Trump’s new global trade war is a vivid example of African economies’ reliance on the United States—and why that reliance is increasingly precarious. Africa’s largest economies, Nigeria (14 percent) and South Africa (31 percent), were among those on Trump’s “reciprocal” tariffs list. Southern African countries were particularly stroke, where Lesotho, a small country that Trump claimed “no one has heard of”, was hit with Africa’s highest 50 percent tariff. According to the data collected by Al Jazeera, other Southern African countries hit were Madagascar (47 percent); Mauritius (40 percent); Botswana (37 percent); and Angola (32 percent). These tariffs would have immediate impacts to those economies. In South Africa, The Citrus Growers’ Association said the impending reciprocal tariffs will be deeply damaging to South Africa’s largest agricultural export. 35,000 jobs in the country’s citrus-growing sector will be in danger. South Africa’s car manufacturing industry is one of the country’s key industries, with annual exports of about $2 billion, and one of its main export markets is the United States.
The implementation of the new tariffs would directly affect the export of the South African automotive industry. These without doubt could deteriorate South Africa’s concerning economic situation, as it has been experiencing stagnation for over 10 years (annual GDP growth less than 1%), with one of the world highest unemployment rates (32.6%). As one major engine of Africa’s economy, South Africa’s plight could possibly drag the entire continent. The impact to Lesotho would be more devastating, as the country imported $2.8 million goods from the US and exported $237 million in 2024, while the country faced the highest tariff in the continent. A common consequence across many African nations will be the further shrinking of already limited foreign currency earnings. Given the region’s heavy reliance on external financing and its historically high levels of foreign debt, these new tariffs could intensify fiscal stress—potentially pushing some countries closer to a debt trap.
African countries are seeking divergent way out. Majority of them choose not to retaliate but instead to seek diplomatic negotiations. The most affected countries, including Lesotho and Madagascar, have already sent delegations to Washington to request exemptions or relief. For example, the government of Lesotho successfully secured a 90-day suspension of tariffs, providing a window to negotiate lower rates with the United States.
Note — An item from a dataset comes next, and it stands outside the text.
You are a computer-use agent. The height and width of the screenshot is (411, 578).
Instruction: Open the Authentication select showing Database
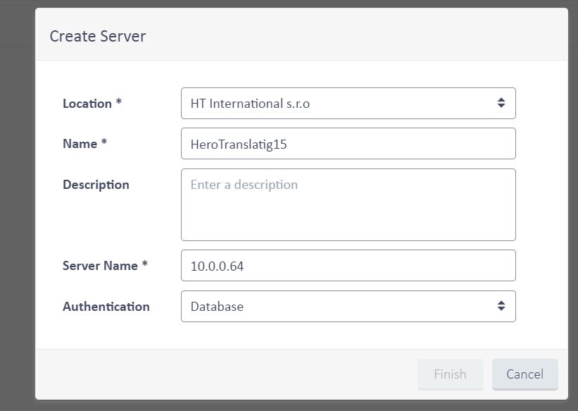(348, 307)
Madagascan vanilla exporters, on the other hand, are using the grace period to accelerate shipments in order to minimize financial losses. Meanwhile, several African nations are also promoting regional cooperation and pursuing export market diversification as long-term strategies to counter the economic fallout. The African Continental Free Trade Area (AfCFTA) is increasingly viewed as a crucial mechanism to boost intra-African trade and deepen regional economic integration. Most importantly, the current crisis reflected the urgent need to cut reliance to the US. Emerging countries including China and India are seen as promising alternatives, as they have the market to digest the exports and the willingness to increase influence in Africa.
Trump’s tariff war is more than a trade dispute—it is a signal that the rules of globalization no longer hold as they once did. The 21st century was meant to be the age of global integration. Whether that vision has ended remains unclear, but one thing is certain: globalization, at least for now, is on pause. The crisis also serves as a wake-up call to Africans: it is urgent to cut the reliance to foreign power and gain economic resilience through industrial upgrading, intra-African trade, and diversified partnerships.